A note on circularity
The use of data-driven regions of interest (ROIs) can, in some cases, introduce circularity into the analysis48. As a result, this can overestimate the size of an effect. However, we contend that our use of data-driven ROIs does not fall foul to this analytical flaw. Explicitly stated, the concern here is that by selecting the ROI that carries stimulus-specific information in the BOLD signal, we inflate the chance of finding a correlation between BOLD-derived stimulus-specific information and alpha/beta power in the same ROI. This concern is only valid when alpha/beta power also carries stimulus-specific information.
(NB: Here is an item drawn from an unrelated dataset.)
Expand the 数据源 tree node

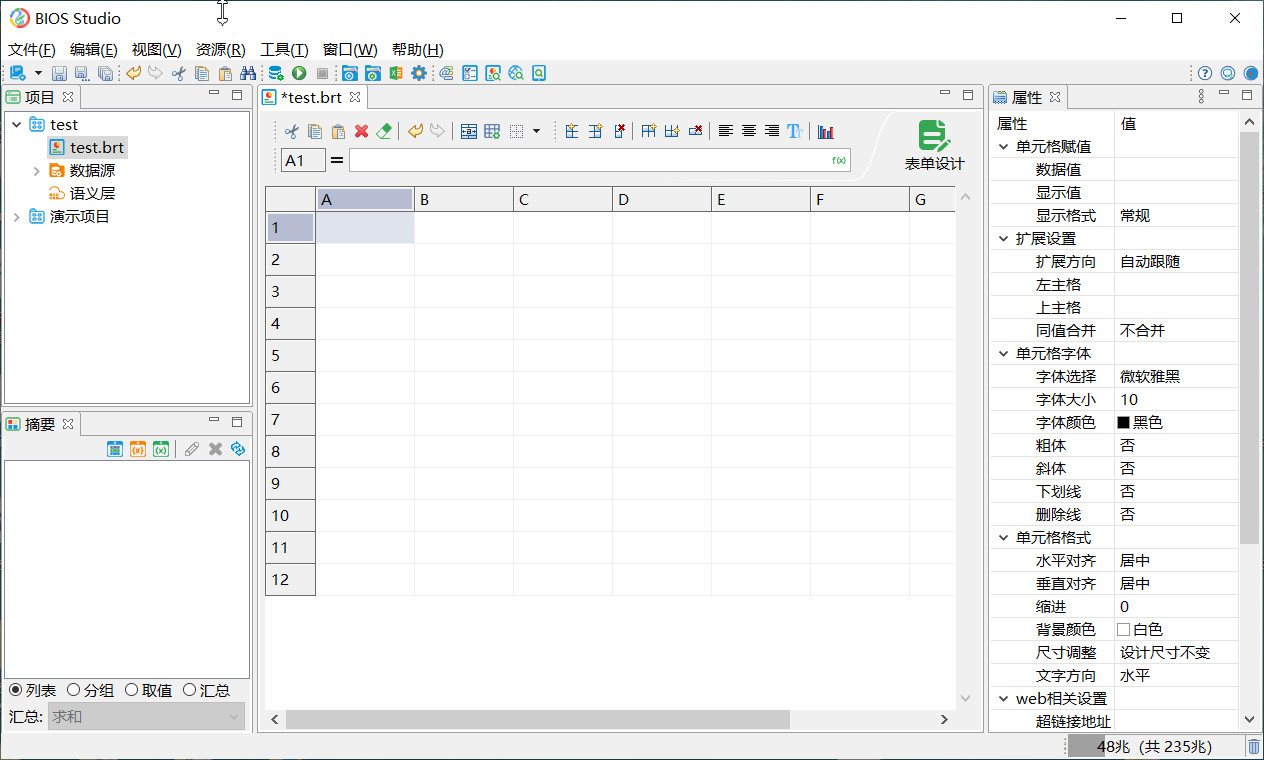tap(37, 171)
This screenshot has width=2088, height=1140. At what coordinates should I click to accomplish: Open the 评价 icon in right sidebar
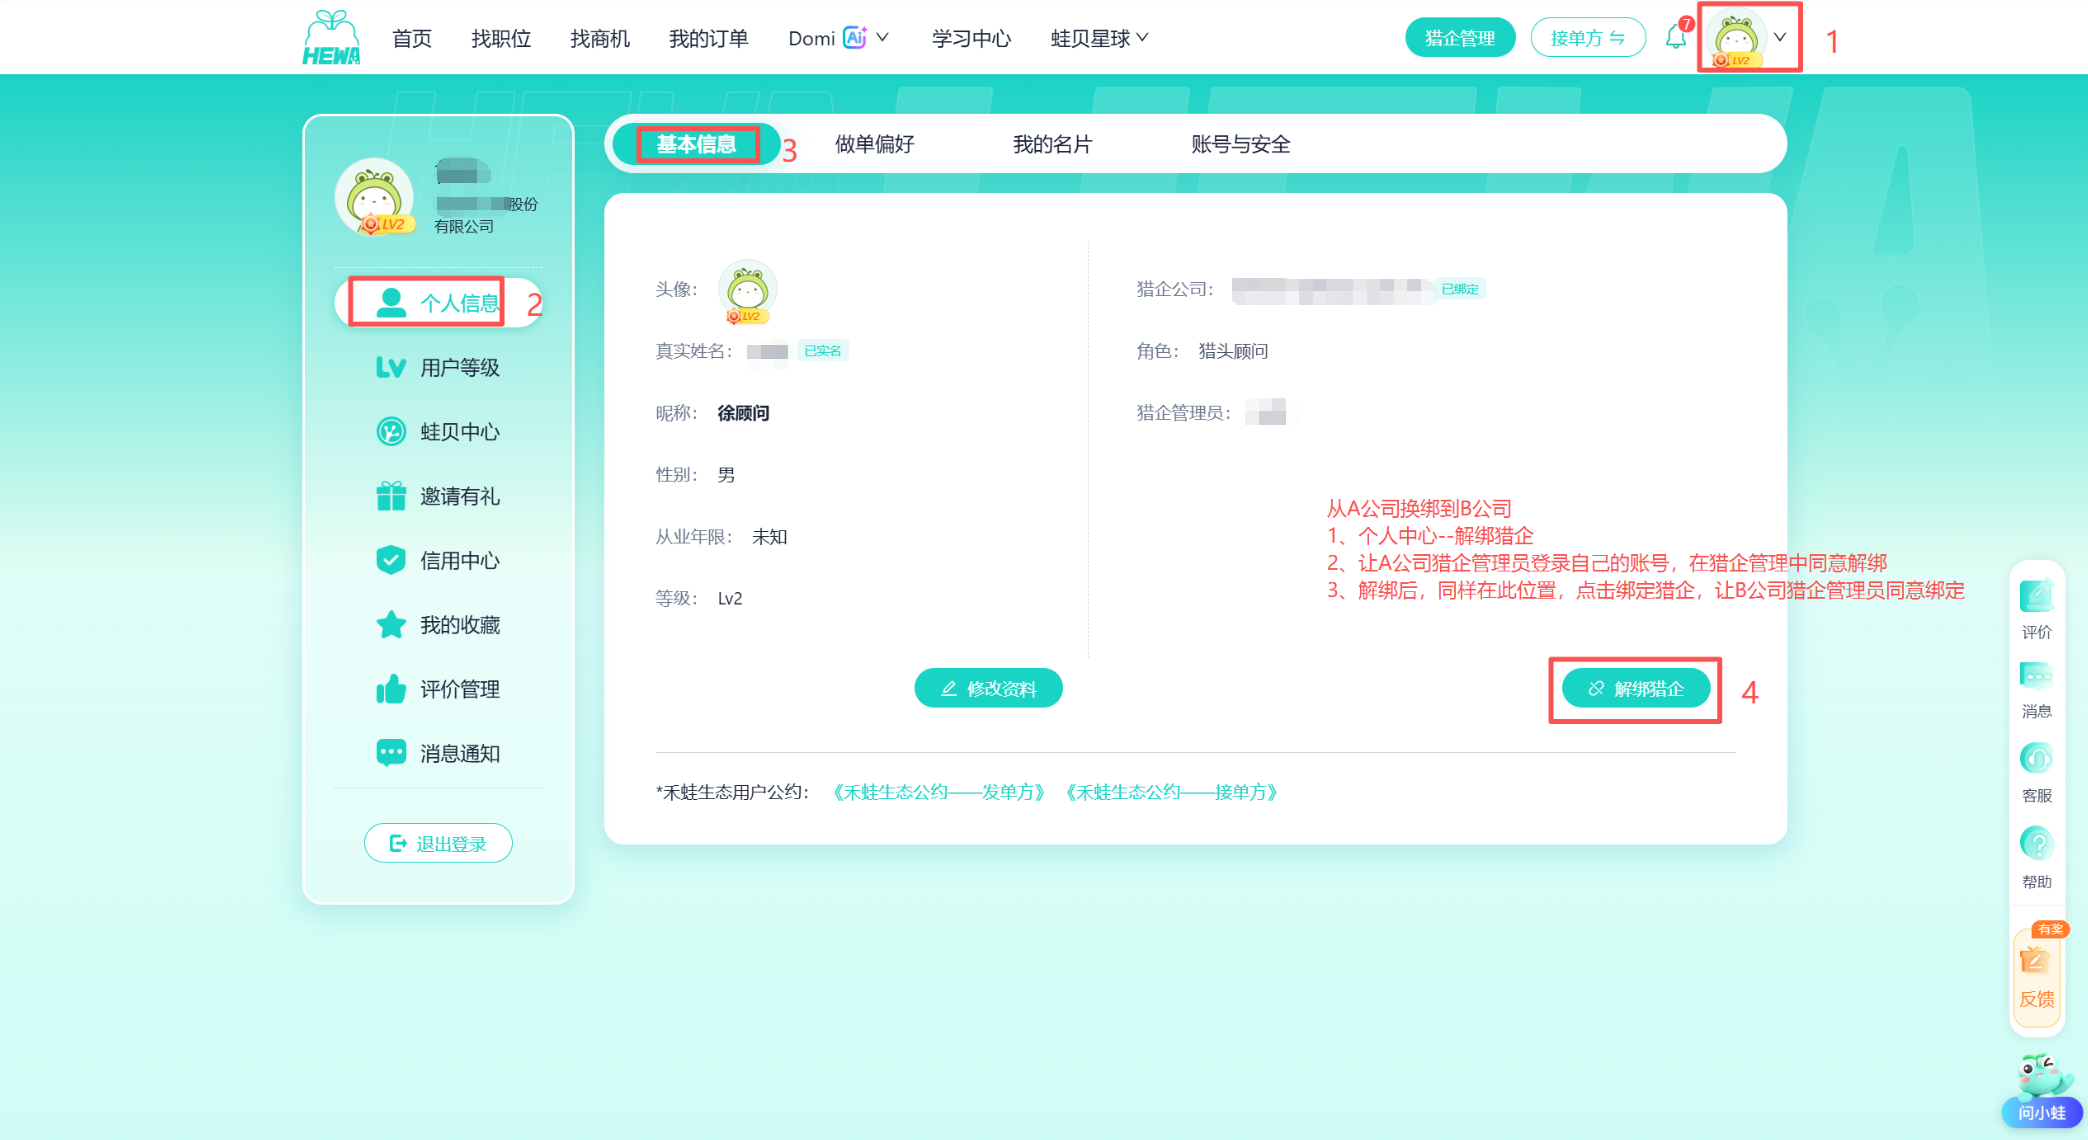coord(2036,608)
In such an instance, we would essentially be limiting our correlation between two metrics of stimulus-specific information to a ROI where we know that (in this dataset) stimulus-specific information is represented. However, a Bayesian inference of RSA conducted on alpha/beta power (see results and section below) demonstrated that there is moderate evidence in favour of the null hypothesis that alpha/beta power does not carry stimulus-specific information. In light of this, we can infer that the use of data-driven ROIs in this instance does not introduce circularity into our analysis.
EEG representational similarity analysis
To identify whether alpha/beta power carried stimulus-specific information, representational similarity analysis was conducted on the EEG time-frequency data (for perception and successful retrieval separately). The time-frequency data was derived in the same manner as described in the earlier section, but rather than average over time/frequency (as described in the third step), the individual time and frequency bins were retained. Representational similarity was quantified using Spearman’s correlation across all features (i.e. time, frequency and location) of every pair of trials. The resulting value underwent Fisher-z transformation to approximate a normal distribution. The observed similarity was then contrasted against the same models used in the earlier RSA approaches. This resulted in a single value describing stimulus-specific information for each subject, which was tested against the null hypothesis (there is no stimulus-specific information in alpha/beta power) in a one-tailed, non-parametric, permutation-based t-test46.
As we found insignificant evidence to support the alternative hypothesis, we then took a Bayesian approach to the statistical analysis. The same values used in above were analysed in a Bayesian one-sample t-test (as implemented in JASP, version 0.9 49). We interpreted the resulting Bayes factor in line with the rule of thumb50.